Investors worried that the oil and gas major’s backtracking on climate may “set precedent” for the sector.
BP’s backtracking on climate commitments raises questions on how much weight can be placed on oil and gas firms’ transition plans, the extent such plans are grounded in science and the “direction of travel” for asset owner engagement, Patrick O’Hara, Director of Responsible Investment at UK pension scheme LGPS Central, told ESG Investor.
The oil and gas major plans to scale back its ambition on greenhouse gas (GHG) emissions by 2030, prompting some of the UK’s largest pensions funds to vote against the reappointment of its Chairman Helge Lund at the company’s AGM today.
“BP was arguably the leader of the pack in terms of their climate ambitions and its transition plans,” O’Hara said. “I didn’t pick up on any warning signs and I’m not aware of any dialogue with the asset owner community.”
LGPS Central and other schemes pre-declaring their opposition to Lund are sending a broader message to the sector about its responsibilities to shareholders.
“I don’t think Nest, the Universities Superannuation Scheme, Brunel Pension Partnership, or Border to Coast were aware that this decision was coming,” he added. “BP had been very willing to be transparent and to enter into dialogue with investors.”
O’Hara underlined that the decision by BP may set a precedent, impacting climate-related investor engagements with high emitting companies.
Setting a precedent
In February, BP cut back on its industry leading commitment to reduce its oil and gas output by 40% by 2030 compared to 2020 levels which received 88% shareholder approval at the firm’s 2022 AGM. The company is now just targeting a 25% reduction.
Colin Baines, Stewardship Manager at Border to Coast, said the pension partnership is “concerned” about BP’s backtracking on its climate targets which received an “overwhelming mandate” when put to a shareholder vote last year.
O’Hara said the revision seems to be “based on modelling of what demand would be at this point in time rather than any kind of deeper analysis or consideration of their climate plan”. He added that BP have also rowed back on plans to sell certain carbon intensive assets.
“I think the concern is this now sets a precedent,” O’Hara added. “Stepping back on a transition plan that had been approved at an AGM, I think that’s significant.”

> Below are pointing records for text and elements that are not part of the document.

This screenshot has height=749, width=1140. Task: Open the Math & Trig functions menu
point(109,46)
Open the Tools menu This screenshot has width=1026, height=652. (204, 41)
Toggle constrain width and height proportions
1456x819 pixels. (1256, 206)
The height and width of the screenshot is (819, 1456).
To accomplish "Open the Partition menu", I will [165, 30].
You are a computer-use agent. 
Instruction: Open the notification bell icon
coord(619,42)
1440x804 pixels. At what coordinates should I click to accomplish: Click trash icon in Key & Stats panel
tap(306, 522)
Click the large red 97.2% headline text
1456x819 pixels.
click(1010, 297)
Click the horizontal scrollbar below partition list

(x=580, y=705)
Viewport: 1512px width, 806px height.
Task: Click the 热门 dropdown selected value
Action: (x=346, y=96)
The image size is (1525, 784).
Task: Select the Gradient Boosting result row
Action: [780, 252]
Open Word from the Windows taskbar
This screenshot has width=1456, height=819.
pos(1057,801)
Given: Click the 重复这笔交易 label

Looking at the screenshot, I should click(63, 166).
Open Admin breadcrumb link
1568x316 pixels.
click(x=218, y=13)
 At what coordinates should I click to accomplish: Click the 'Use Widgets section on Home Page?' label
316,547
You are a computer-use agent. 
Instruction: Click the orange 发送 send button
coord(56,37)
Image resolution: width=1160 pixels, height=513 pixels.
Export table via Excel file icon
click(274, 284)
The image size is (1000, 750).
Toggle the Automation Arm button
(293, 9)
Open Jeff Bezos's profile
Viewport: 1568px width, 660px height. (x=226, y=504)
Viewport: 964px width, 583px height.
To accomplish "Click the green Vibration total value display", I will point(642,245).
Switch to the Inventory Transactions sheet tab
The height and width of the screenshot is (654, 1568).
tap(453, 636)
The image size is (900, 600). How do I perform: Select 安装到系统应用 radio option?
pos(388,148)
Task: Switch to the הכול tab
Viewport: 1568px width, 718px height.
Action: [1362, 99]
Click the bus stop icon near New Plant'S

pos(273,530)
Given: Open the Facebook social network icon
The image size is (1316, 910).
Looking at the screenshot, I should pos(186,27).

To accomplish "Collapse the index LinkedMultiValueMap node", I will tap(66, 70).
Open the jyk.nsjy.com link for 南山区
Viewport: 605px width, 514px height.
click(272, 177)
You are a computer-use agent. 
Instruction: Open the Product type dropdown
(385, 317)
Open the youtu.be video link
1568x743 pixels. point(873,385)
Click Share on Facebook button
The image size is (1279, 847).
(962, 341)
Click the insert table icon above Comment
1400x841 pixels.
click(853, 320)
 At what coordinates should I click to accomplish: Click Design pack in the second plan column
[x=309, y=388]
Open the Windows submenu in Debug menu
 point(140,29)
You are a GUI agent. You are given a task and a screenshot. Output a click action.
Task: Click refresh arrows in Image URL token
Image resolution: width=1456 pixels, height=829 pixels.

Investors have actively engaged when oil and gas companies submit transition plans and put them to a vote at their AGMs, he said.
O’Hara said the decision by BP to backslide on climate represents a failure of governance at the company.
LGPS Central is one of five pension schemes, alongside Nest, Border to Coast, Universities Superannuation Scheme and Brunel Pension Partnership, which oversee a combined £244 billion (US$304 billion) in assets that will all be voting against the reappointment of its Chairman on Thursday.
“If you have concerns around corporate governance matters ultimately it’s the chairman that we feel should be held responsible,” O’Hara added.
Lindsey Stewart, Director of Investment Stewardship Research at Morningstar, said: “There’s clearly very deep frustration on the part of the pension funds who intend to vote against Helge Lund’s re-election as chair. Many shareholders are dissatisfied with BP’s actions to adopt less ambitious net– zero goals without offering shareholders the opportunity to vote again on the topic.”
O’Hara said LGPS Central will also vote against BP’ CEO Bernard Looney due to the lack of climate-related disclosure in its reporting. “In the absence of a vote on the transition plan, we think a vote against supporting accounts is appropriate. In the absence of a vote on the transition plan, there’s an inevitable response from investors as to look to where they can express concerns,” he added.
O’Hara highlighted that he is concerned the move by the oil and gas giant is a “response to short term opportunities” brought about by the Russian invasion of Ukraine and the impact that has had on the energy markets, leading to record profits for oil and gas companies like BP.
BP posted a record US$28 billion in profits in 2022, while fellow oil giants Shell made US$40 billion and Exxon Mobil’s profits totalled US$56 billion.
“My concern is that short–term considerations are outweighing longer term considerations,” said O’Hara. “BP is already posting healthy profits and paying healthy dividends. Do they really need to do this? Its opportunistic in that sense.”
He also said that BP’s actions call into question the extent to which transition plans are science–based or take full account of current energy market modelling.
“It’s important that we understand the direction a company is going in on climate change and how seriously they’re taking it,” O’Hara said. “The best indication of that is what they’re doing now, and what plans and targets they’re putting in place. So if you don’t have confidence in that then you don’t necessarily have confidence in the long-term transition of the company.”